The Volokh Conspiracy
Mostly law professors | Sometimes contrarian | Often libertarian | Always independent
There are five, and you can read English-language summaries linked to from this page. Four of the five decisions reverse Facebook's decisions to remove content, and thus take a relatively speech-protective provision, though (unsurprisingly) not always as speech-protective a position as U.S. First Amendment law would apply to governmental restrictions on speech. The one decision that the panel upheld had to do with the use of an ethnic slur against Azerbaijanis in the Armenian-Azerbaijani conflict:
The post used the term "тазики" ("taziks") to describe Azerbaijanis.
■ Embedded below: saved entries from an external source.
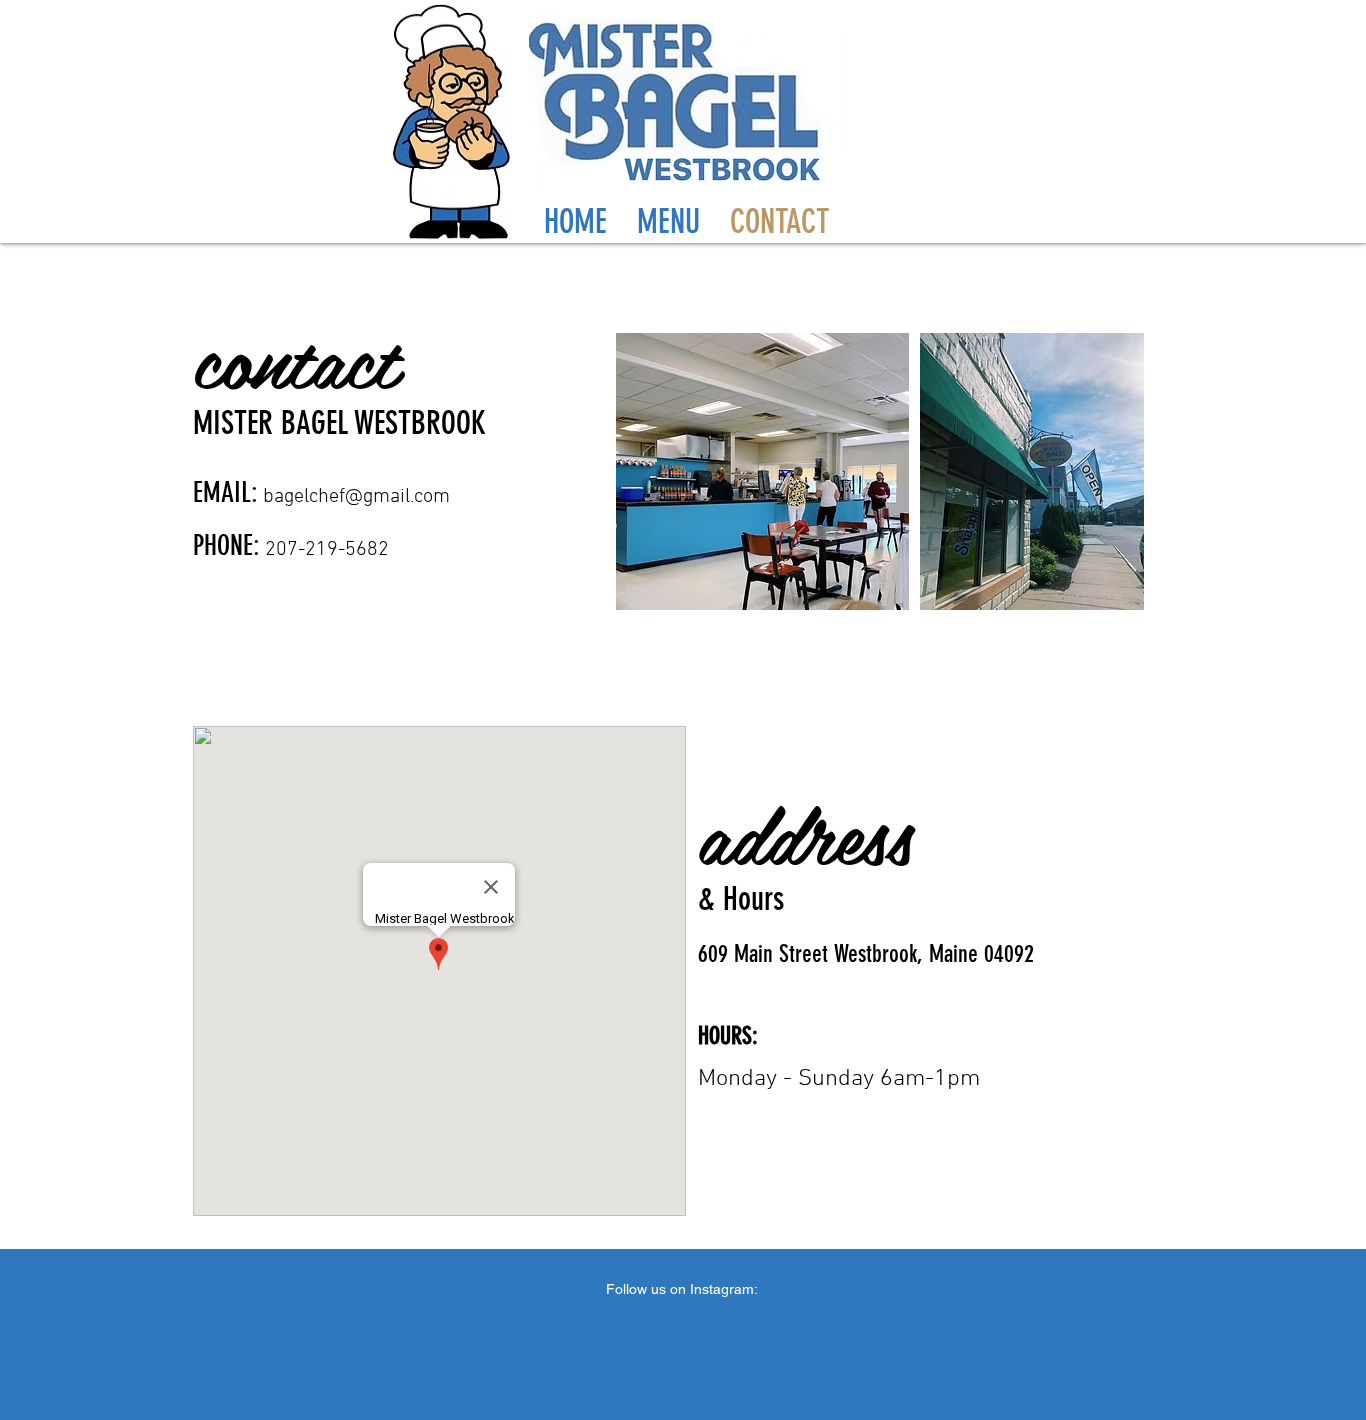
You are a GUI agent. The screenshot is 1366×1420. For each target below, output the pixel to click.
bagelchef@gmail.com (356, 497)
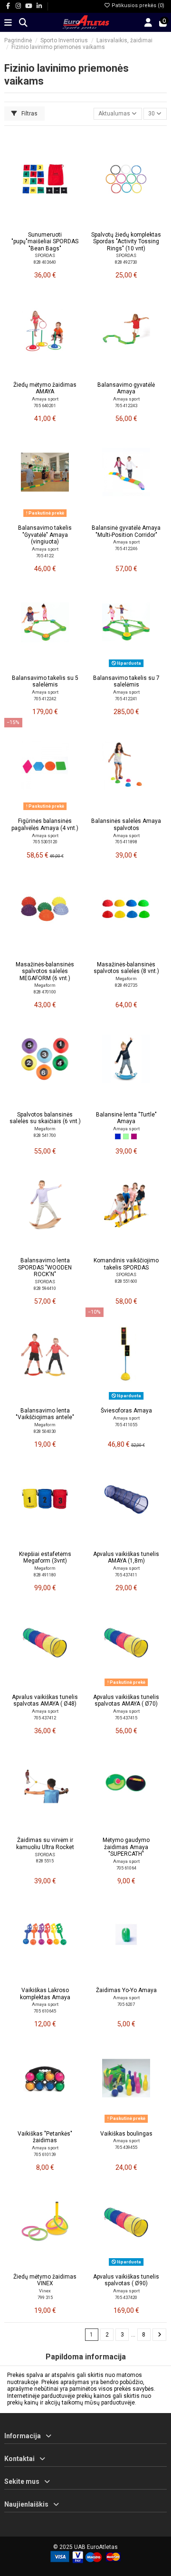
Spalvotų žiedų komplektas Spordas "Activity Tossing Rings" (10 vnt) (126, 241)
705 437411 (126, 1574)
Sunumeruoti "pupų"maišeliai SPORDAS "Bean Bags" (44, 241)
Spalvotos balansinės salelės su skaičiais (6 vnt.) (45, 1118)
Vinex (45, 2290)
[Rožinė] (134, 1136)
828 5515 (45, 1860)
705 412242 (45, 698)
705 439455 (126, 2147)
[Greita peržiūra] (56, 223)
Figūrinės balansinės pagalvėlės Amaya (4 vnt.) (44, 824)
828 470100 (45, 991)
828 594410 (45, 1288)
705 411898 (126, 841)
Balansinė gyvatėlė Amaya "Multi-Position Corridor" (126, 531)
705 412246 (126, 548)
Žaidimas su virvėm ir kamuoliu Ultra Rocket (45, 1843)
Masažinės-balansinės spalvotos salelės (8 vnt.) (126, 967)
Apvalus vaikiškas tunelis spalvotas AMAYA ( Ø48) (45, 1700)
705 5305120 (45, 841)
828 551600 (126, 1281)
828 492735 (126, 985)
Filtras (29, 113)
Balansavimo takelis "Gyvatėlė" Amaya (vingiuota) (45, 535)
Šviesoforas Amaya (126, 1410)
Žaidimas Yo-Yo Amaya (126, 1990)
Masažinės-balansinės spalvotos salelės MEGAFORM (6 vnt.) (45, 971)
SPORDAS (45, 255)
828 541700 (45, 1135)
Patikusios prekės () (137, 5)
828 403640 (45, 262)
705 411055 (126, 1424)
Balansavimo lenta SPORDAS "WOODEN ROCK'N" (45, 1267)
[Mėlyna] (118, 1136)
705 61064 (126, 1867)
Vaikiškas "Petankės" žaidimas (45, 2137)
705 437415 (126, 1717)
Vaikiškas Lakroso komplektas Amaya (45, 1993)
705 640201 (45, 405)
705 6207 (126, 2004)
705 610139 (45, 2154)
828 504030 (45, 1431)
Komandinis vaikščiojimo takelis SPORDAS (126, 1263)
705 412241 (126, 698)
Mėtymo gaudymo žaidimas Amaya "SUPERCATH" (126, 1847)
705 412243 (126, 405)
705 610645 (45, 2010)
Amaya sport (45, 398)
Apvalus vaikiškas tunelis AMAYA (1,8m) (126, 1557)
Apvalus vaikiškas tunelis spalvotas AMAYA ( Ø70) (126, 1700)
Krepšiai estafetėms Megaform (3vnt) (45, 1557)
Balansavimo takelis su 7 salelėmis (126, 681)
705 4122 (45, 555)
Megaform (45, 985)
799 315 (45, 2297)
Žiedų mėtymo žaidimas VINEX (44, 2280)
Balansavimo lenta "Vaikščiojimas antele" (45, 1414)
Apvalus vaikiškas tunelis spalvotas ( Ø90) (126, 2280)
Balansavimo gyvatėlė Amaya (126, 388)
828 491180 (45, 1574)
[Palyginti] (44, 223)
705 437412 (45, 1717)
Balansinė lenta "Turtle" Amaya (126, 1118)
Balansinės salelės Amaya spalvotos (126, 824)
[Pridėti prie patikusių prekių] (33, 223)
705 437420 (126, 2297)
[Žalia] (126, 1136)
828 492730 (126, 262)
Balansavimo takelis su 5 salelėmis (45, 681)
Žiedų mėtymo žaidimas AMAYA (44, 388)
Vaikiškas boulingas (126, 2133)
While this can be translated literally from Russian as "wash bowl," it can also be understood as wordplay on the Russian word "азики" ("aziks"), a derogatory term for Azerbaijanis which features on Facebook's internal list of slur terms. Independent linguistic analysis commissioned on behalf of the Board confirms Facebook's understanding of "тазики" as a dehumanizing slur attacking national origin.
It's possible that the nipple decision, by the way, would be actually more protective than First Amendment law would be as to governmental restrictions on speech on some kinds of government property. First Amendment law allows reasonable, viewpoint-neutral restrictions in such government-as-proprietor situations (as opposed to general bans on speech even on private property, with the private property owner's permission, imposed by the government as sovereign). A categorical ban on depictions of the female nipple in a limited public forum would likely be upheld under such a standard.